1 Ḥüsne maġrûr olma ey sevdügüm
Geçer güzelliğin kalmaz bir eser
Şimdi bu çağıñda üftâdeleriñ
Yoluñda verirler bire bire ser
2 Bir gün olur sen ararsıñ bu demi
Nûş eyle kaçırma elden bu demi
Ḥüsninüñ bâġına yâr hizân demi
Eger bir eserse billâh sert eser
3 Ey dil ‘ahdıñ erkânımı yola mı
Kâre mi pes didiñ ya ki yola mı
‘Ömr bâġın çarḫ varâḳın yola mı
Vâ‘dem tamâm ise leşim yola ser
4 Göñül ideli sen bu ‘aşḳı bırak
Her dem ‘arżı ider bir yeşil bir ak
Bendîya ‘âḳilseñ bir eser bırak
Eser söziñ yerlerinde yel eser
Murabba ‘-ı müzdevic kafiyeli şarkı 3
Bendî Mustafa Baba’nın en çok rağbet ettiği kafiye çeşidi tam kafiyedir. Rediften önce uzun sesli harfle oluşan hecenin kullanılmasıyla oluşan tam kafiye örnekleri oldukça fazladır.
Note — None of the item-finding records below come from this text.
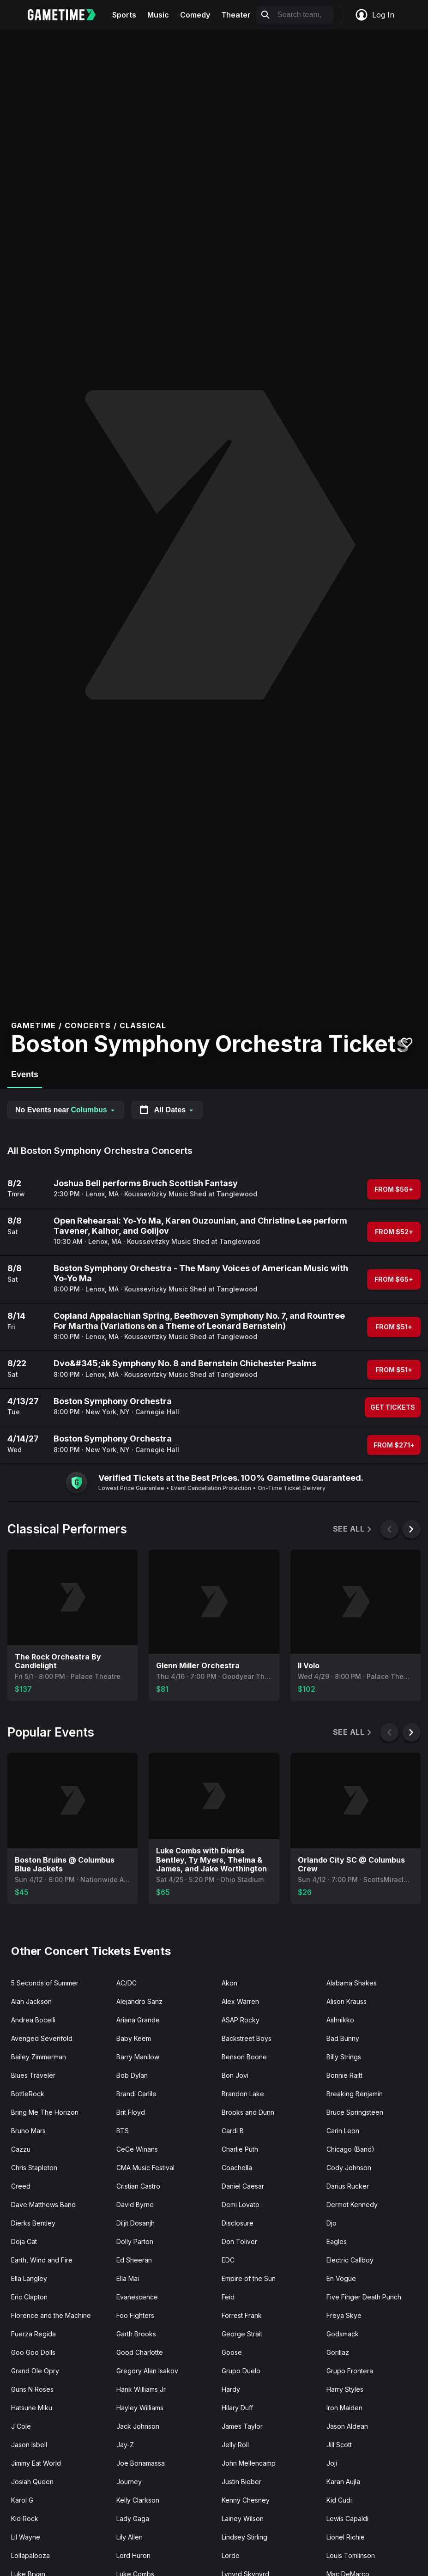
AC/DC (126, 1983)
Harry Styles (344, 2389)
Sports (124, 14)
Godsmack (342, 2334)
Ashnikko (340, 2020)
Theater (236, 14)
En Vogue (341, 2278)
Meselâ; -âf (85. G.), -âh (84.G.; Müs. 15), -âl (3.K. ; 7.Ş. 2, 8.Ş. 1, 13.Ş. 4; 98. ; 101. G.) -ân (5. 9.K. ; 6.Ş.1, 8. Ş. 4, 13.Ş.2–3, 15.Ş.1–3; 3.Müs. 3; 6. 31. 41. 42. 52. 65. 72. 74. 83. 87. 90. 109. 113. 116. 124. 133. 136. 138 146. G.), -âb (26.46.G. ),- âr ( 34. 56. 60. 80. 81. 86. 118. 129. 151. 152. G.; 10.Ş.1, 14.Ş.4; 2.T.4), -âm ( 76. 119. 120.G.), -ây ( 66. 94. 107. G.; 14.Ş.1–2), -ûb ( 12. 79.G.) -ûl ( 51.G) bunlardan bazılarıdır.
Rûy-i kişveri Ḥabeş gerdân-ı iḳlım-i siyâh
Sanki kurmuşdur ṭâbûr zengi sipâhlar ṣaf ṣaf
84.G./2
İş bu cevriñ ḥaddı yok lâyık degildir şânıña
Derd-i miḥnetiñ çeküb ḥayrânınım ey sevdügüm
116.G./4
Bî-lüṭf u kerem dilberi râ‘na bu ne ḥikmet
Cigeri kebâb eyledi ‘aşḳ şimdi beni sûz
64.G./4
Bendî Mustafa Baba uzun sesli heceden oluşmayan tam kafiyeyi de kullanmıştır.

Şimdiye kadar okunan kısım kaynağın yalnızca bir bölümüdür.